RE: One of Those Moments in Time: Musings on a Failed Assassination
Hey! Makes me remember that Socrates quote about disobidient kids:
“The children now love luxury; they have bad manners, contempt for authority; they show disrespect for elders and love chatter in place of exercise. Children are now tyrants, not the servants of their households. They no longer rise when elders enter the room. They contradict their parents, chatter before company, gobble up dainties at the table, cross their legs, and tyrannize their teachers.”

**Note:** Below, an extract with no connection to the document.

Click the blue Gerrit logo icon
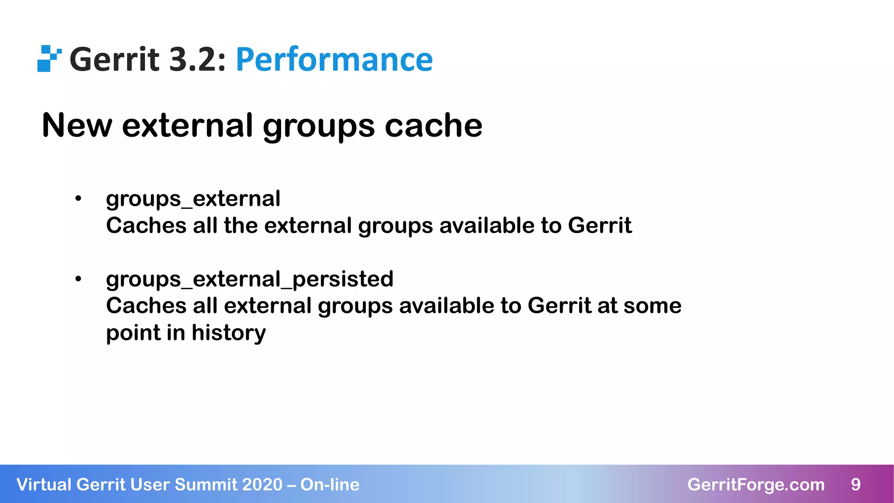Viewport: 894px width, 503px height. coord(49,59)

Overall I'm starting to appreciate the balance in things and even though change might be overall beneficial, maybe it should happen organically. And that's coming from a boderline pathological contrarian, who tends to be anti-establishment by natural sentiment. So it's not like I couldn't find things to complain about, but then there's that tendency to make things worse. On the other hand, you probably can't just do nothing either. Per defnition, that is. Like "doing" nothing itself seems oxymoronic. In that sense, circling back to the political stuff, I'm all for checks and balances. Like having an upper age limit for political offices makes sense. Having to pick between two 90 year olds doesn't.

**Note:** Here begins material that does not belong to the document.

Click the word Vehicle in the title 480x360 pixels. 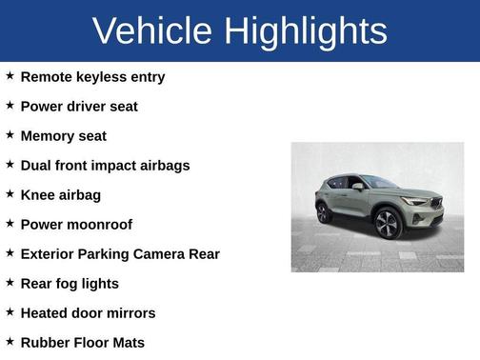(x=153, y=30)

In terms of lost values I'm missing personal integrity, but granted I'm a bit of a hypocrite myself. I suppose power was always something you shouldn't give to people who've been looking for it, but it seemingly has gotten worse. In my humble opinion the ends don't justify the means, for the most part, but to some life is just Game of Thrones I guess. I genuinely hate that machiavellian stuff.
Edit: Oh, by the way. Remember when I told you I was trying to write a novel? It's weird because as soon as I'm trying to write actual narrative I'm instantly blocked, but then when I'm writing stupid comments on the internet I effortlessly ramble for days. Ironically enough maybe even about narrative. Go figure!